Not checking CCI Deal Value Threshold applicability. Since September 2024, the CCI’s Deal Value Threshold has been in effect. Transactions exceeding INR 2,000 crore in value where the target has substantial business operations in India must be notified to the CCI, even if the target’s assets and turnover fall below traditional thresholds. Gun-jumping — completing the transaction without CCI approval — carries penalties of up to one percent of total turnover or assets of the combination. The due diligence team must assess DVT applicability as part of the regulatory workstream and factor the CCI approval timeline into the transaction timetable.
Relying solely on desk review without management interaction or site visits. A data room review is necessary but not sufficient. Documents can be incomplete, outdated, or misleading. Management interviews reveal operational realities that documents cannot capture: pending disputes that have not been formalised, verbal agreements with key customers, regulatory inquiries at a preliminary stage, or employee relations issues simmering below the surface.

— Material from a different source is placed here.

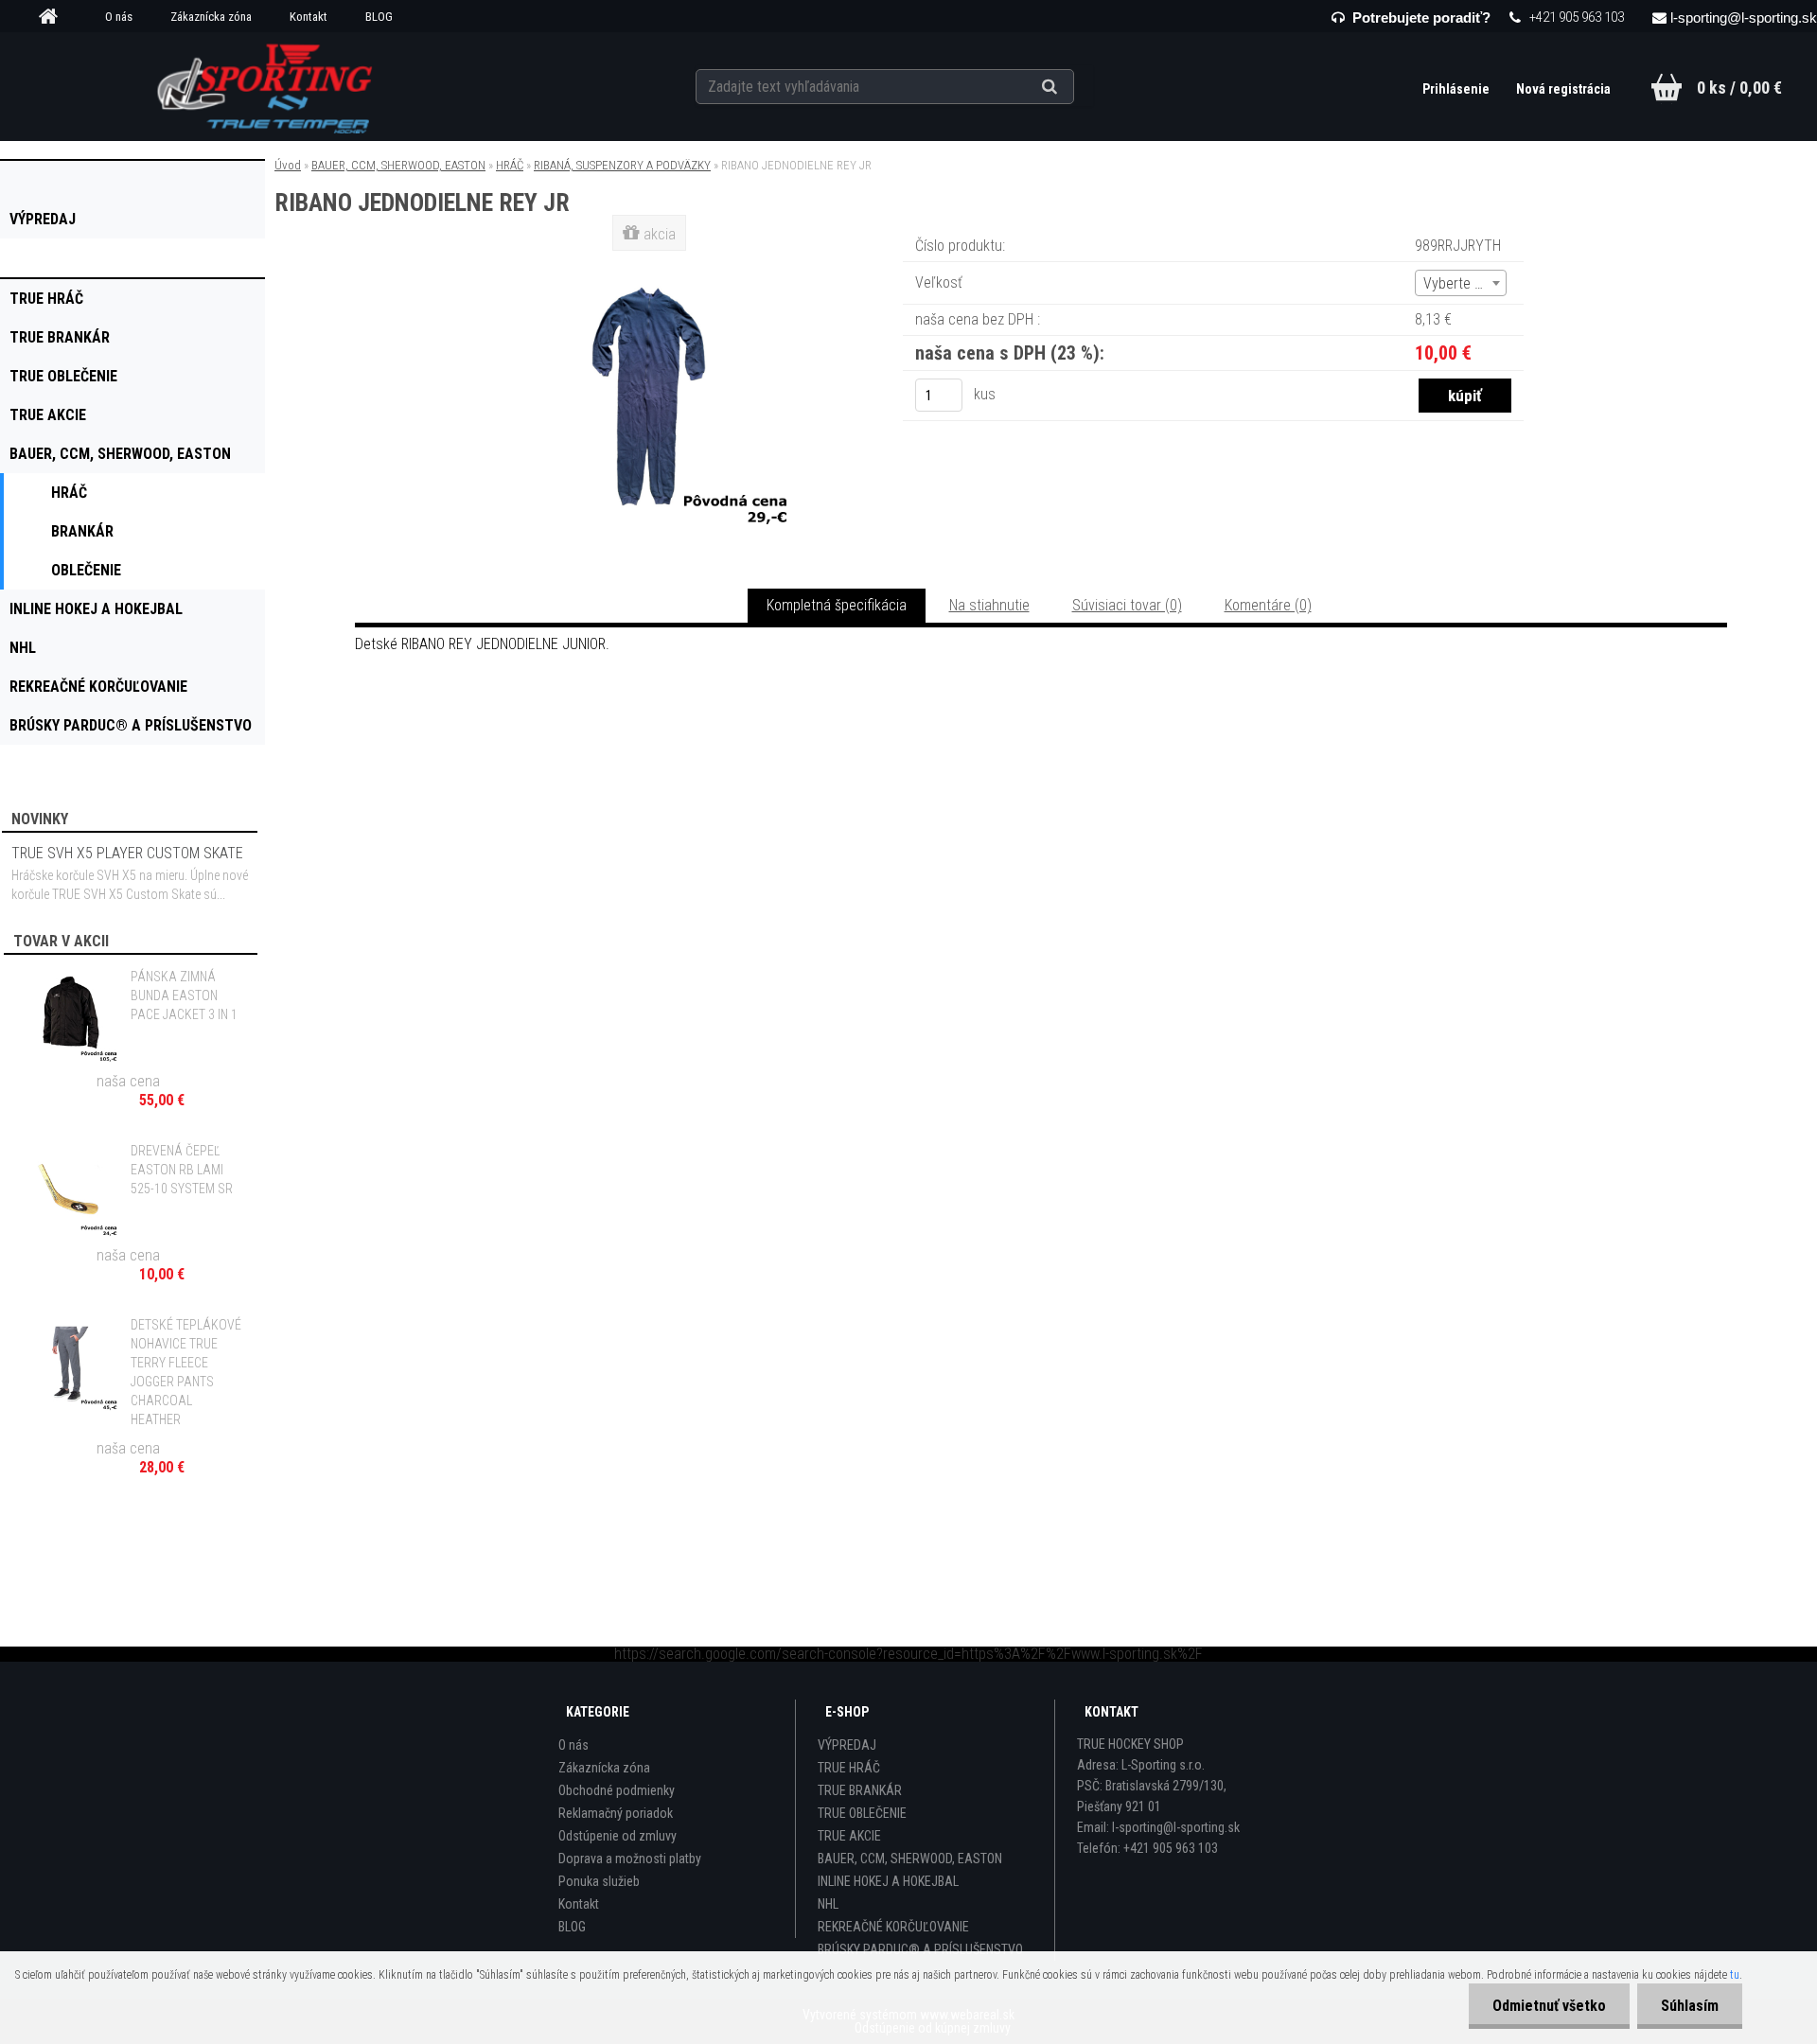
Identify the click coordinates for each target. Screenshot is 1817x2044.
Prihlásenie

Site visits are particularly important for manufacturing companies, real estate-intensive businesses, and entities in regulated sectors where physical inspection reveals compliance gaps that paperwork conceals.
Overlooking state-level variations. India is a federal system, and many laws relevant to M&A due diligence — stamp duty, property registration, labour regulations, shops and establishments, and pollution control — are state subjects or concurrent list items with significant state-level variation. A stamp duty rate in Maharashtra differs from one in Karnataka. Labour regulations in Gujarat operate differently from those in West Bengal. Real property due diligence in states with digitised land records (Karnataka, Andhra Pradesh) is fundamentally different from states where records remain manual. The due diligence must account for the specific states where the target operates, not assume uniform national application of legal requirements.
Build Real M&A Skills — Not Just Theoretical Knowledge
The M&A Practice Community Training Programme includes live deal simulations, DD checklist templates, report-writing workshops, and mentorship from senior practitioners.Explore the M&A Practice Community Training Programme
Practical Tips for Junior Lawyers Running DD for the First Time
Start with the MCA portal. The Ministry of Corporate Affairs portal is the single most useful free resource for corporate due diligence. A CIN search gives you the target’s incorporation details, registered office, authorised and paid-up capital, directors (with DIN status), charges registered, and annual filings. Before requesting a single document from the target, spend an hour on the MCA portal building a preliminary picture of the corporate structure.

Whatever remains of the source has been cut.